◆ **Task goal**
Find the word "lavoro" in the listing below. Copy every line that has it.
[Materials provided Boundary: Start]
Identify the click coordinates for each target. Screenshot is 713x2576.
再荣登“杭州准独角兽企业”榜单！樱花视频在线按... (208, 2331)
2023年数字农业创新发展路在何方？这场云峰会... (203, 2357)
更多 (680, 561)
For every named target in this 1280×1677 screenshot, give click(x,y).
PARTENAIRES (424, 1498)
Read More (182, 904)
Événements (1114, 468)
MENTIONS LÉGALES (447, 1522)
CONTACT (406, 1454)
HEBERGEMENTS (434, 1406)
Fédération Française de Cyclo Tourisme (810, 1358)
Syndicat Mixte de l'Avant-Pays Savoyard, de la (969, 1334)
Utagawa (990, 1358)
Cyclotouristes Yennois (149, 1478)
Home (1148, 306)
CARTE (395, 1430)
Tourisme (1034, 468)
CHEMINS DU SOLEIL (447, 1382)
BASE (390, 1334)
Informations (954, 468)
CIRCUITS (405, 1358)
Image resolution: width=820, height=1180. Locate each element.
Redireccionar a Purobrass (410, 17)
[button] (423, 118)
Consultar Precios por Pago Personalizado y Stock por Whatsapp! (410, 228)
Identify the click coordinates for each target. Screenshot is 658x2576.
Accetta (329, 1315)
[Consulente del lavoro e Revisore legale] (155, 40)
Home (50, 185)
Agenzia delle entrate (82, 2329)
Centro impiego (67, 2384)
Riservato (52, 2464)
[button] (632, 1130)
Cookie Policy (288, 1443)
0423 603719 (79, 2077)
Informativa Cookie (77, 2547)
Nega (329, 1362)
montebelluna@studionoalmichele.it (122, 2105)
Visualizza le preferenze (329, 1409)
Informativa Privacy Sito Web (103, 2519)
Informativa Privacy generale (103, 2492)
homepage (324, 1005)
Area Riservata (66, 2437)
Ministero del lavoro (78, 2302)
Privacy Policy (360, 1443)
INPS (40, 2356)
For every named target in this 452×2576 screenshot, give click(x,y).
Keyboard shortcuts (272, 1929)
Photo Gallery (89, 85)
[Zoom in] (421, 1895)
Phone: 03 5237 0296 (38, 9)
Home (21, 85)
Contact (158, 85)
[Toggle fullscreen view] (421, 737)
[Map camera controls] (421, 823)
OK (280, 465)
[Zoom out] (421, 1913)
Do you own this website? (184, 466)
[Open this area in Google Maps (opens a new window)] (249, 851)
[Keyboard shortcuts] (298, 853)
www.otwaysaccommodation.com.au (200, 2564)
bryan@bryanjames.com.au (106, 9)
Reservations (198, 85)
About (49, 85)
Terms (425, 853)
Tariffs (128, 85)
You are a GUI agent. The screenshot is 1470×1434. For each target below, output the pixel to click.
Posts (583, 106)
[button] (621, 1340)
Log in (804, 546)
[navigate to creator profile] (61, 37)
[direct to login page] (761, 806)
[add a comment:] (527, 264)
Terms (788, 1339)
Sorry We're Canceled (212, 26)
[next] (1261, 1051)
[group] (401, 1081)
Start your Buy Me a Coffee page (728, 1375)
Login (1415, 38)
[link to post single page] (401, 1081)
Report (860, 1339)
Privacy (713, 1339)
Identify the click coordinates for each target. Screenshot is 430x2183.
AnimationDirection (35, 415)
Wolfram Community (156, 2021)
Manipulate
[Materials provided Boundary: End]
◆ **Response area**
[Consulente del lavoro e Revisore legale] (155, 40)
Ministero del lavoro (78, 2302)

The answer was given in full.